» JOB ITEM A
Translate this sentence from the SIMD interface article into French: "By abstracting the underlying SIMD architecture the math library can work on multiple platforms without requiring a platform specific rewrite."
» JOB ITEM B
Extend the SIMD interface article beyond its final paragraph.

──────── DOCUMENT SECTION

Defining a SIMD Interface: Redux

Original Author: Don Olmstead

In a previous article I discussed implementing a SIMD interface which could then be used to build a math library. By abstracting the underlying SIMD architecture the math library can work on multiple platforms without requiring a platform specific rewrite. When moving to a different platform the interface is the only portion that needs to be satisfied and the rest of the mathematics code should just work.

Math library diagram

Math library diagram

Now that all sounds good on paper, but how does it perform? This was the most glaring omission of the previous article, and one I hope to rectify in this article by providing an actual performance comparison.

────────────────
──────── EXTRACTED DATA

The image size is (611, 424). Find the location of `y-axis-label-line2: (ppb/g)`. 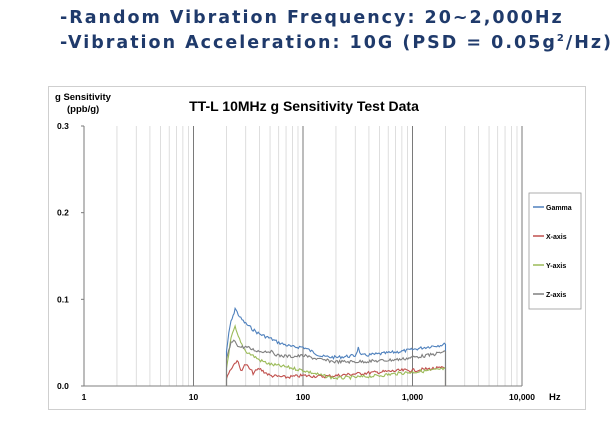

y-axis-label-line2: (ppb/g) is located at coordinates (83, 110).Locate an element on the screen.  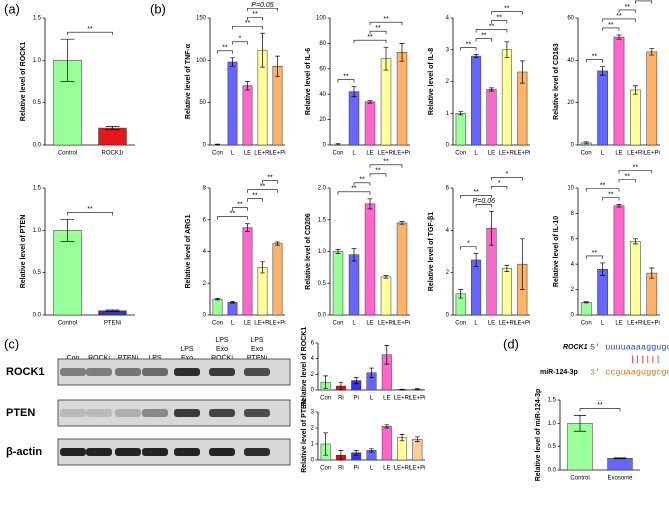
y-axis-label: Relative level of IL-6 is located at coordinates (308, 82). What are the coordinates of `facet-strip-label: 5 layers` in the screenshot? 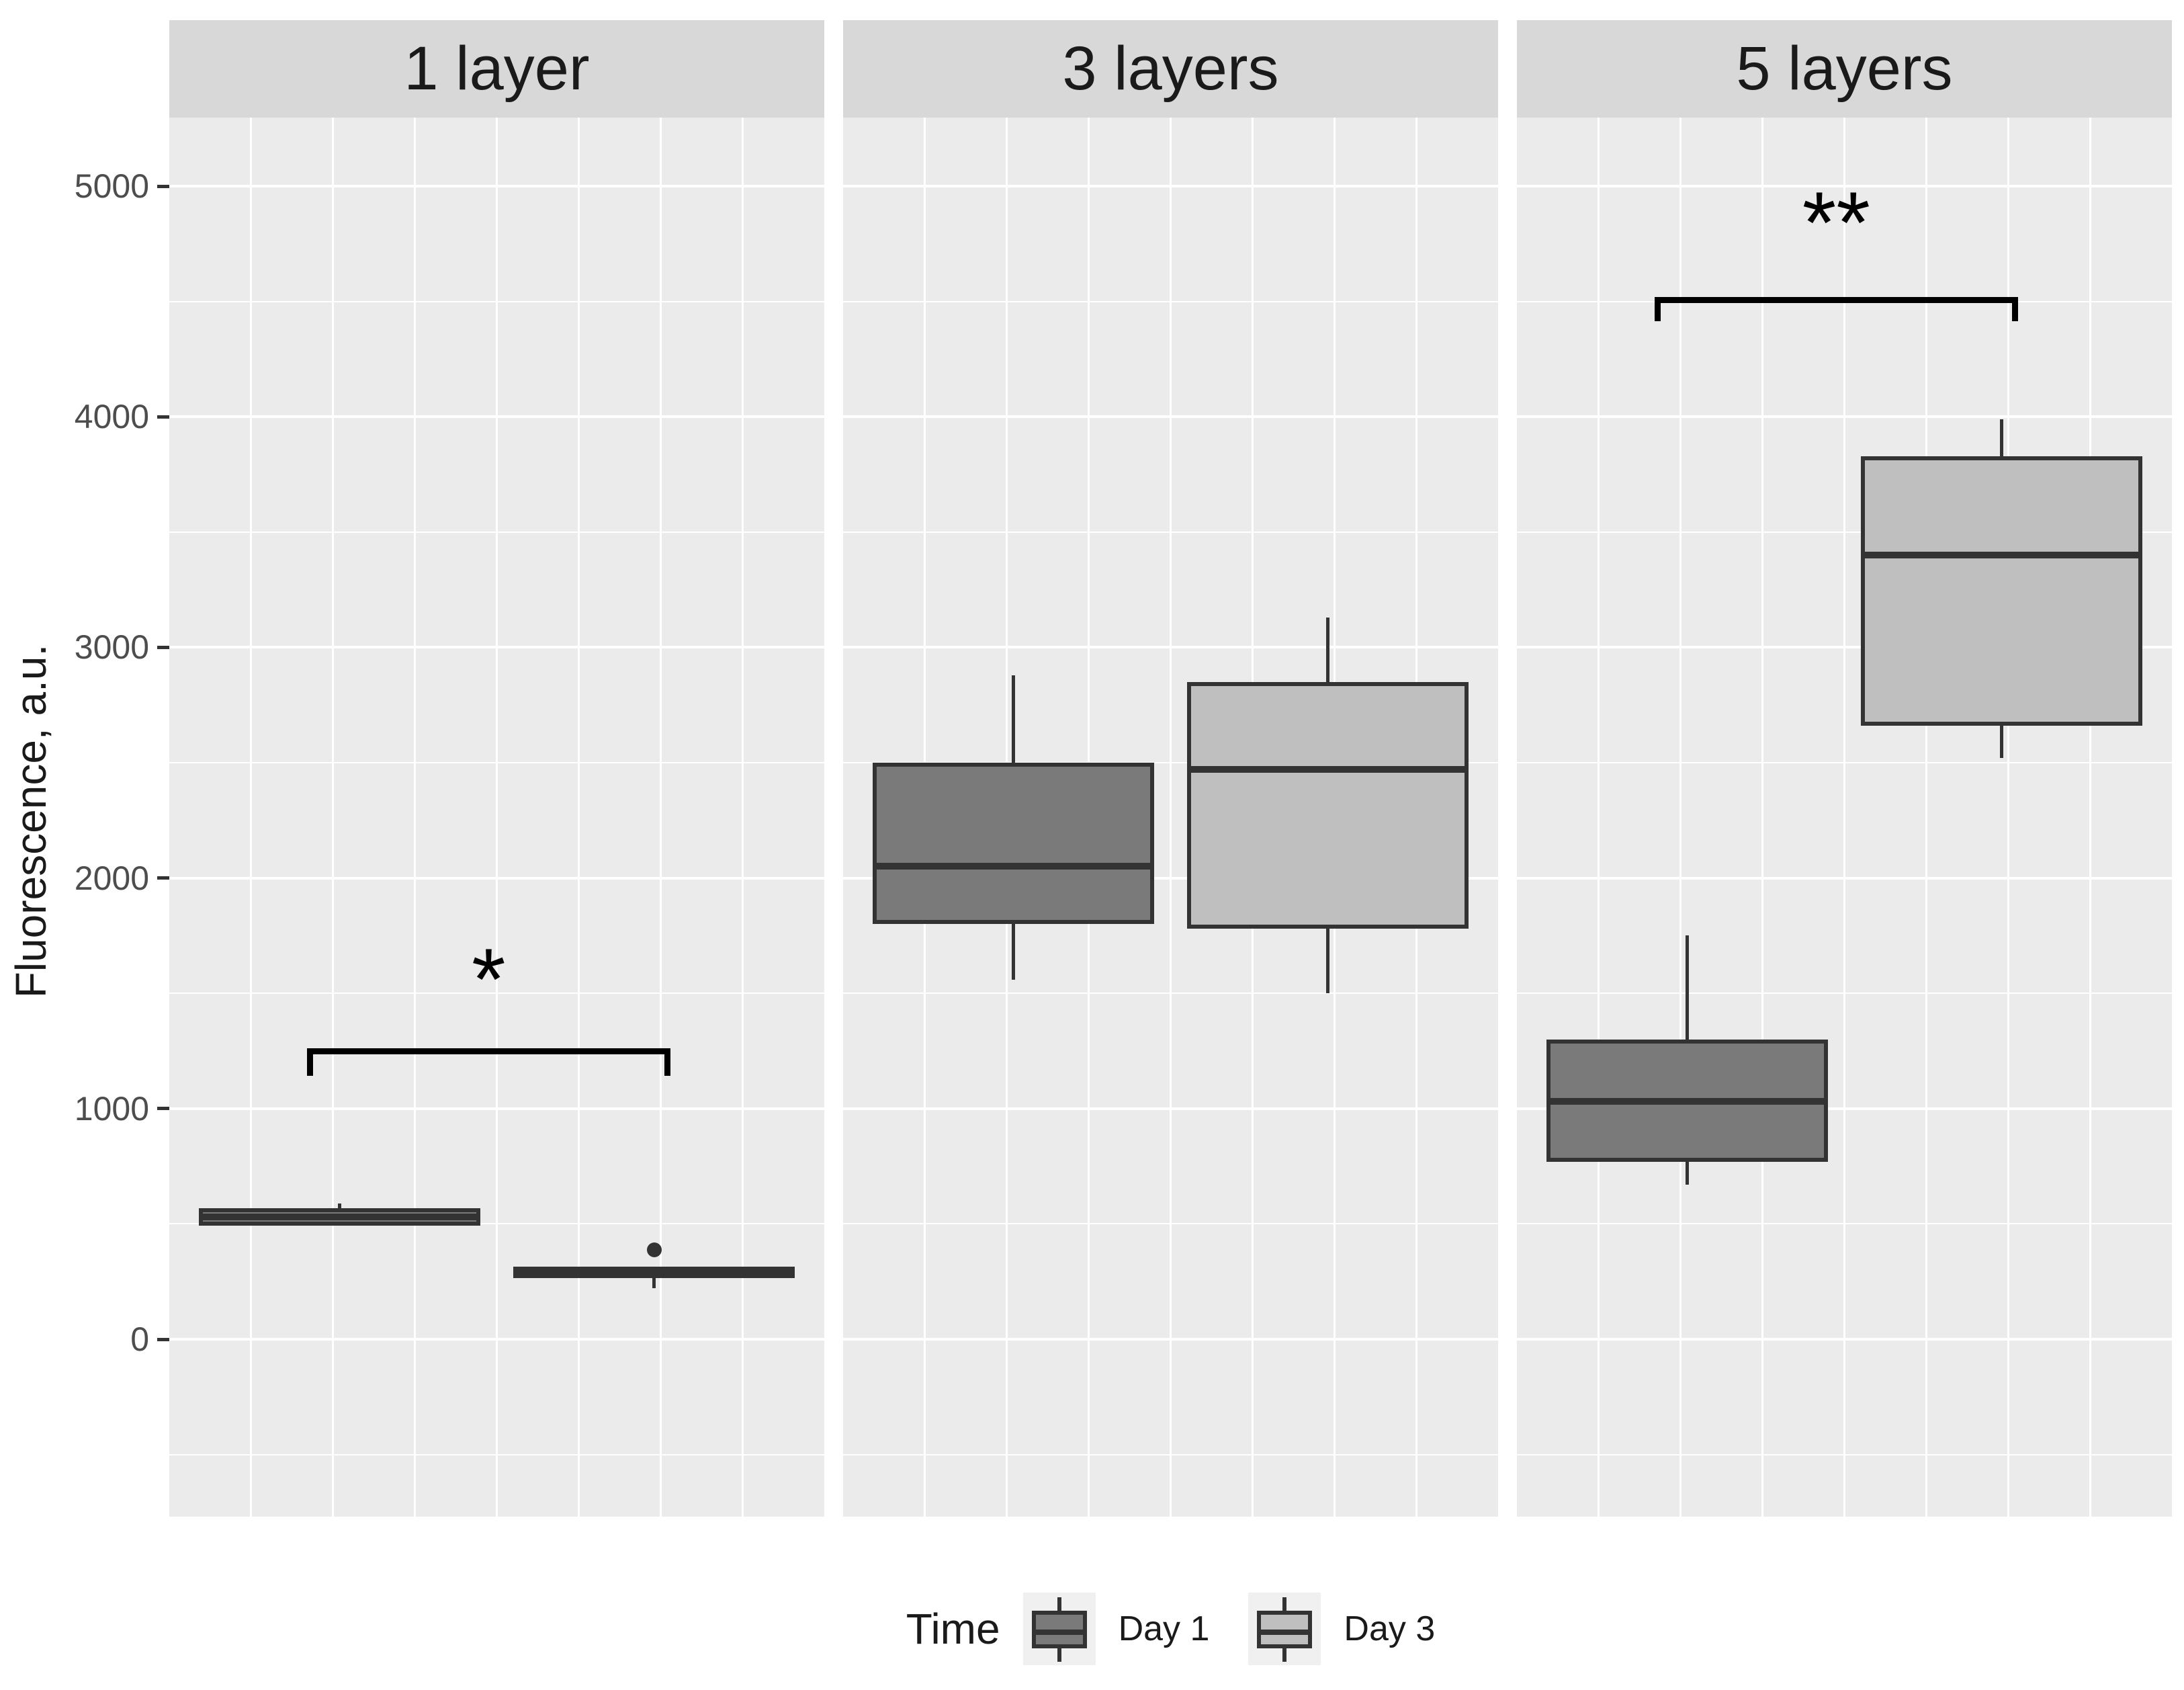 It's located at (1845, 68).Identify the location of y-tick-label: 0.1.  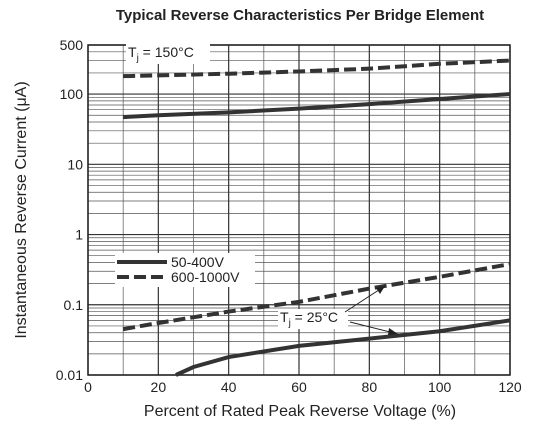
(74, 305).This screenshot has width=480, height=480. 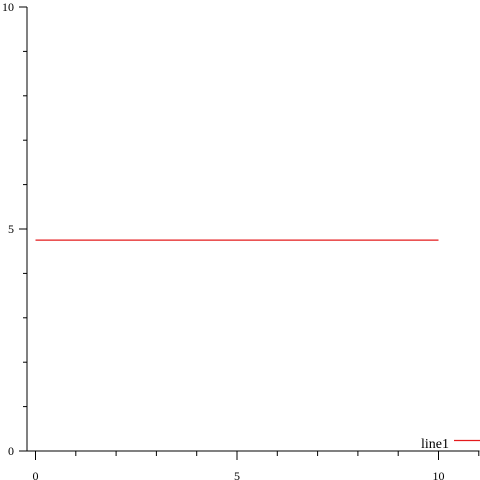 I want to click on x-axis: 0 5 10, so click(x=254, y=466).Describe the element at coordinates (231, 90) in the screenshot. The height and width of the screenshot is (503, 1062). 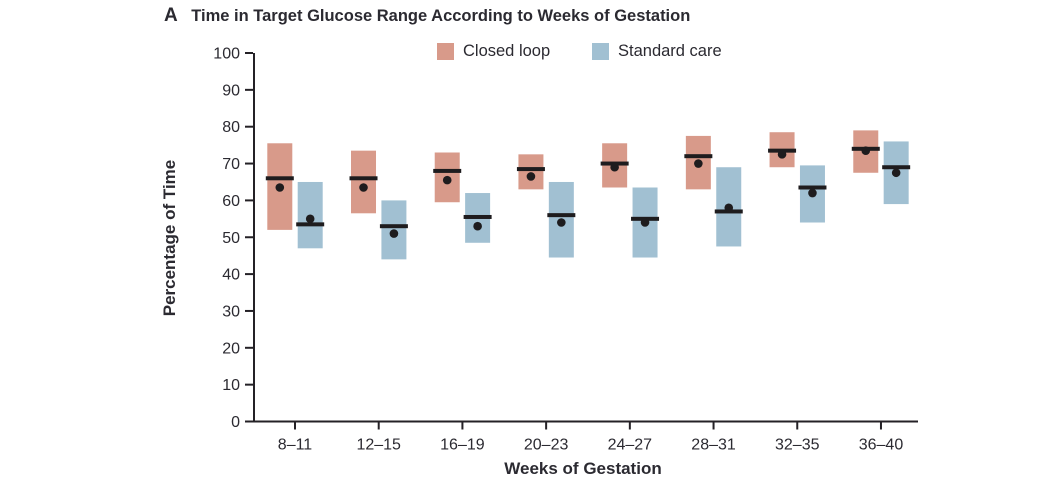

────────────────

» ANSWER SPACE A
En faisant abstraction de l'architecture SIMD sous-jacente, la bibliothèque mathématique peut fonctionner sur plusieurs plateformes sans nécessiter de réécriture propre à chaque plateforme.

» ANSWER SPACE B
One of the articles I referenced, GitHub.

SIMD Implementations

The performance tests compare five different SIMD vector implementations. The underlying SIMD code for each implementation is equivalent, they all use the same intrinsics for each function/method. The actual comparison is on how well the compiler generates the assembly for the various levels of indirection.

Implementation #1 – VMath

 
  namespace VMATH
 
  {
 
  	typedef __m128	Vec4;
 
  
 
  	inline Vec4	VLoad(float *pVec)
 
  	{
 
  		return(_mm_load_ps(pVec));
 
  	};
 
  
 
  	inline Vec4 VReplicate(float f)
 
  	{
 
  		return _mm_set_ps1(f);
 
  	}
 
  
 
  	inline Vec4 VLoad(float x, float y, float z, float w)
 
  	{
 
  		return(_mm_set_ps(x, y, z, w));
 
  	}
 
  
 
  	inline Vec4 VAdd(Vec4 va, Vec4 vb)
 
  	{
 
  		return(_mm_add_ps(va, vb));
 
  	};
 
  
 
  	inline Vec4 VSub(Vec4 va, Vec4 vb)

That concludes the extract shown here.